(Items listed in a dataset)
*-*-*

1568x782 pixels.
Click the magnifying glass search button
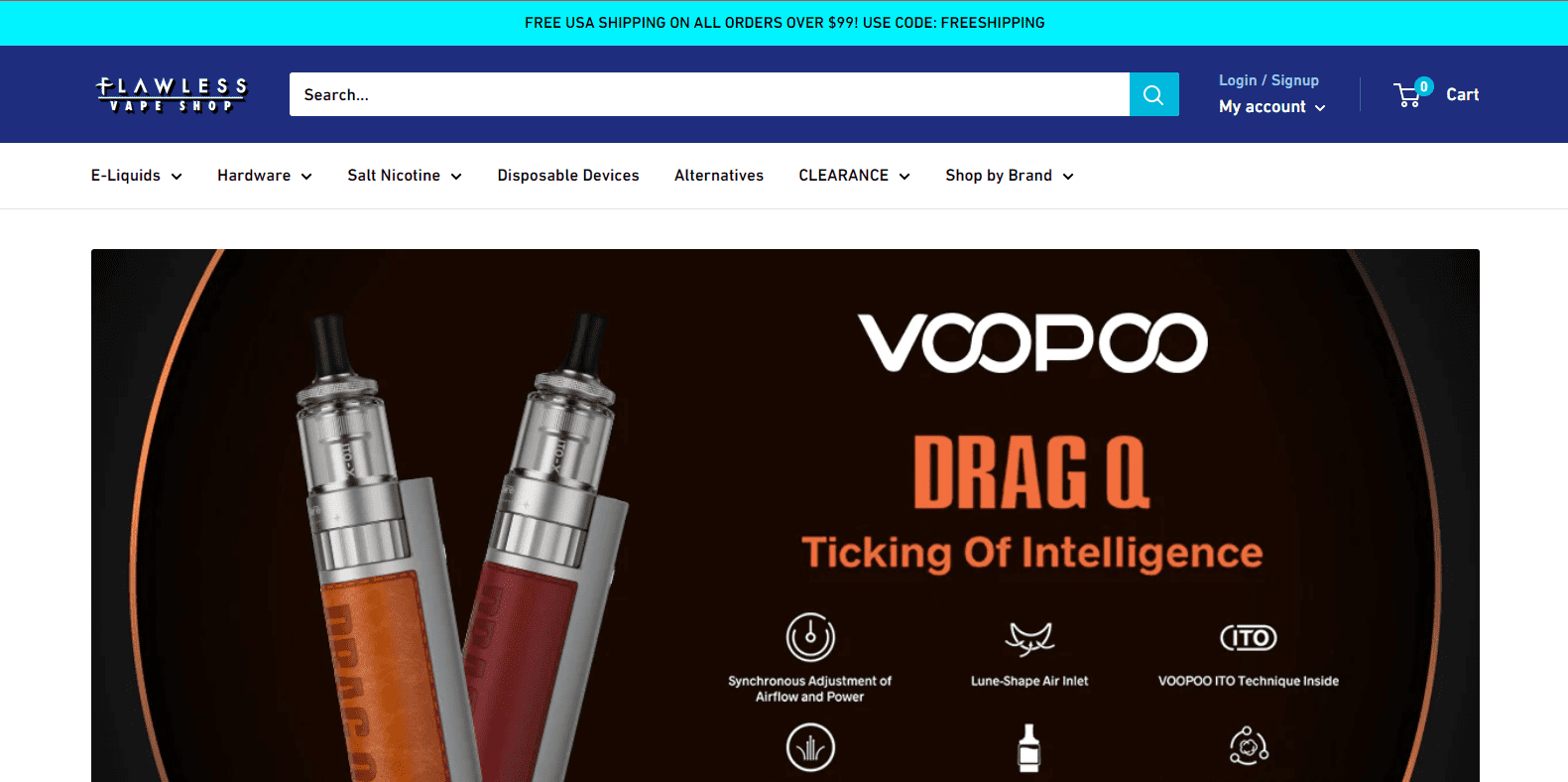click(x=1153, y=94)
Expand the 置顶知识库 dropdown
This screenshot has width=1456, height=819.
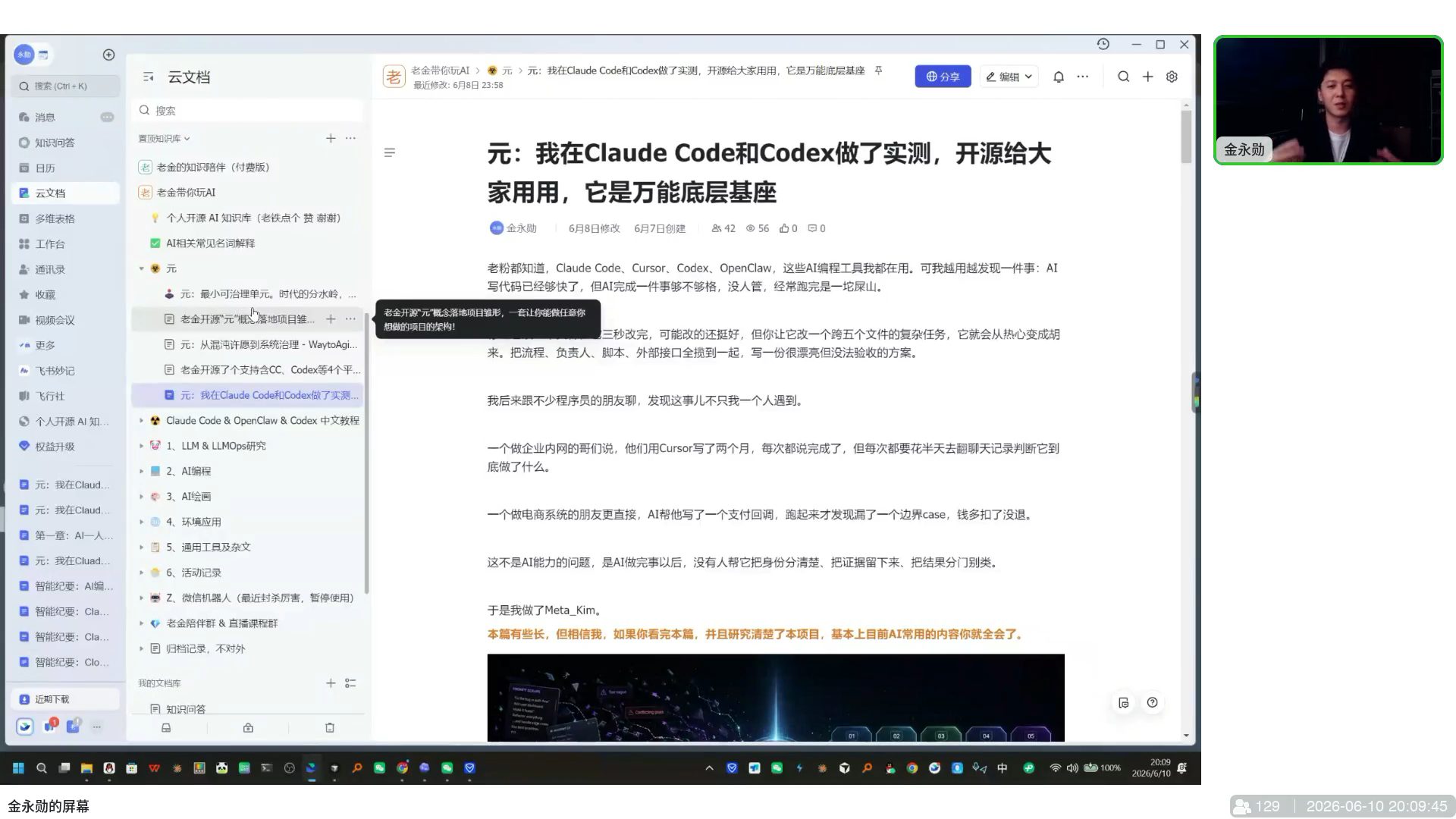(x=164, y=139)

*-*-*

*GOAL OF THE EXERCISE:* Every entry should be written out word for word, except for its pictures.

*WRITTEN SOLUTION:*
1568x782 pixels.
Click the magnifying glass search button
click(x=1153, y=94)
Expand the 置顶知识库 dropdown
This screenshot has width=1456, height=819.
(x=164, y=139)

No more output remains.